On the off chance that you are an organized person (unlike me, but possibly like Fred) and know exactly where the decorations are stored, you should understand that it is a rule of MSYHTMCJOTOOYH decorating that nothing that has to be assembled will have the directions stored in the box. In fact, the directions are long gone, probably used as a fire starter for last year’s camping trip. Just try your best and remember – reindeer pull Santa’s sleigh. They are not hung from the trees with fake arrows in their heads. That’s just scary.
Once you have the boxes of decorations out, it’s time to start decorating. Now I believe that in a lot of cases, less is more. I know that men do not believe this, especially when it comes to Christmas lights. But let’s face facts. If you are causing blackouts throughout the city the minute you switch on your holiday light extravaganza you probably have a one strand too many hanging from the eaves.

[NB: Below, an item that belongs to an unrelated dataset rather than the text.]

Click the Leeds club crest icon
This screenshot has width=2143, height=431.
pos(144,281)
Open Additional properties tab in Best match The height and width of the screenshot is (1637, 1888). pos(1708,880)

Of course, there are taste boundaries when it comes to decorating, even when celebrating the absolutely tasteless holiday of MSYHTMCJOTOOYH. While you may think the dancing Santa who wiggles around and then drops his pants to moon people is an absolutely hysterical addition to your outdoor display, your neighbors across the street probably don’t agree. Santa bums are best displayed indoors in a place where children won’t be frightened.
And I think it probably goes without saying that friends don’t let friends drink and decorate. Sure it looks good the day you put all the stuff out there. But the next morning when you’re suffering from the inevitable hangover and you walk out in your jammies to get the paper you’ll find the entire neighborhood outside, staring at your house and wondering just exactly what you were thinking when you put a naked, anatomically-correct, inflatable doll in the sleigh instead of Santa. Trust me when I say nobody is going to believe you were the victim of a drive-by decorator.
And as a final tip, remember when celebrating MSYHTMCJOTOOYH, it’s not the thought that counts. It’s the size of your PG&E bill at the end of the month.